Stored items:

▽

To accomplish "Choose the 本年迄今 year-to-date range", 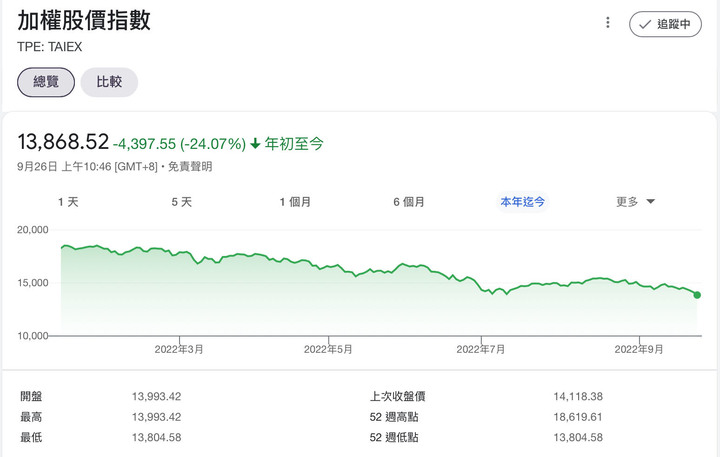I will 523,202.
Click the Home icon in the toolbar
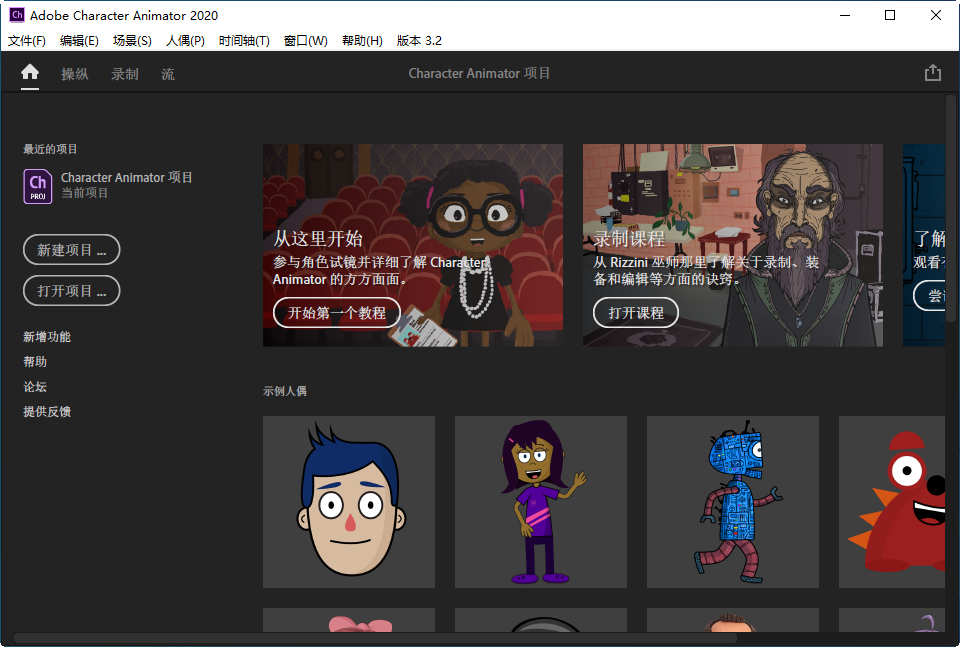The image size is (960, 647). (29, 72)
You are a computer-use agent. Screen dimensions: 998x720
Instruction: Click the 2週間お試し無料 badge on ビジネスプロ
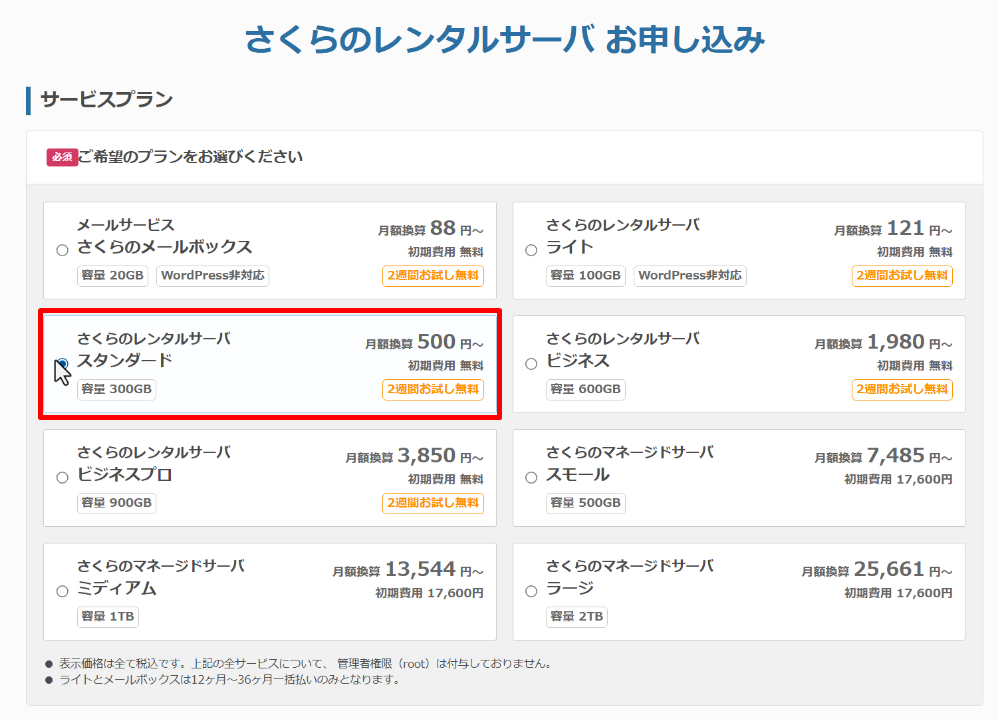(x=432, y=503)
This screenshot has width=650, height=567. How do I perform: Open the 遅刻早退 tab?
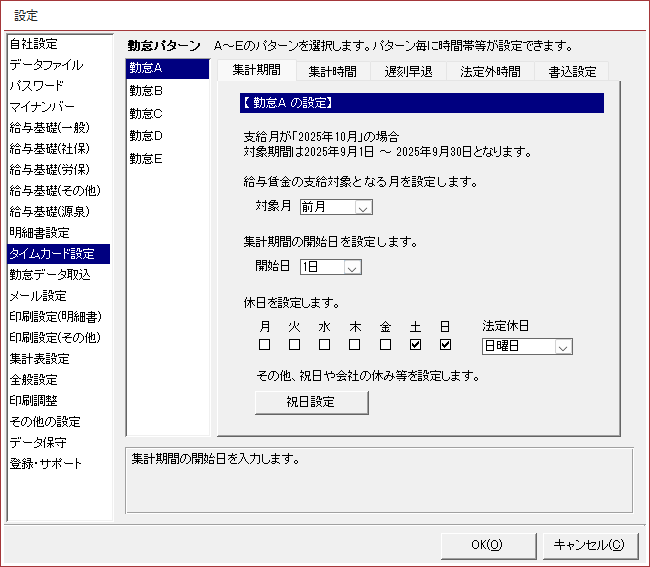coord(408,71)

△

What is needed is an exact copy of the lines from the line with "Instruction: Click the" to the end of the data above, both included, without any pictures.

Instruction: Click the 2週間お試し無料 badge on ビジネスプロ
(x=432, y=503)
This screenshot has width=650, height=567. How do I perform: Open the 遅刻早退 tab?
coord(408,71)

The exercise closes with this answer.